Where you live still plays a key role in what school your children go to. Dominic Lipinski/PA Wire

But these causes of segregation can be interpreted in radically different ways by educationalists. For those who have faith in markets, they are technical dysfunctions that can be mended by reducing constraints on choice. For critics of market reform, they are evidence that motives other than rational consumerism mean that an education market cannot work to deliver system improvement or more just outcomes.

From a historical perspective, the factors are evidence of an enduring feature of English education – that different education pathways are used to express and maintain social distance.

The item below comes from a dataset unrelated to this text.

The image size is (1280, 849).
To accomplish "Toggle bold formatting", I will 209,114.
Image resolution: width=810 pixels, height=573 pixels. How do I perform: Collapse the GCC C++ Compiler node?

Tools to reduce segregation

If schools with socially segregated intakes are seen by everyone working in education as a problem, there are tools that can be used to balanced intakes. Grammar schools and fee-paying private schools are explicit instruments of segregation and they could – albeit with huge political effort – be abolished. Less radically, locally tailored banding, or random selection, would ensure a range of prior attainment and more socially mixed school populations. Dedicated catchment areas for schools, or feeder arrangements with local primary schools can be used for the same purpose.

But even these more modest measures are not easy options. There would be opposition from some schools and parents. While many headteachers retain a sense of professional responsibility to collaborate for the good of all children in an area, others embrace, or feel the pressure of, increased local competition. In addition, although balanced intakes are not incompatible with parental choice they run counter to what many parents currently want – a school close by with children from families like theirs.

Little to distinguish main parties

The difficulty of making admissions fairer is illustrated by the positions of the main parties. Both Labour and the Conservatives are committed to enhanced parental choice and diversity as part of market-led reform and there is currently little that distinguishes their approach to education and admissions policy.

For example, both are in favour of academisation and while the Conservatives toy with the idea of more grammar schools, Labour strives to let sleeping dogs lie and so supports selection continuing in many areas.

The policy debate about education has, over the past 30 years, been one-dimensional and deeply impoverished. It has been left to academics, practitioners and grassroots representatives to present evidence of failings and to pose real alternatives to the status quo. But these have been studiously ignored by politicians.

How children get allocated to schools is an aspect of the role that schooling plays in our society. Admissions policy influences, and will be influenced by, wider moral and political considerations. We urgently need a high quality public debate about the different purposes of education, and the role of admissions to achieve them, that is more open and imaginative than it has been over the past 30 years.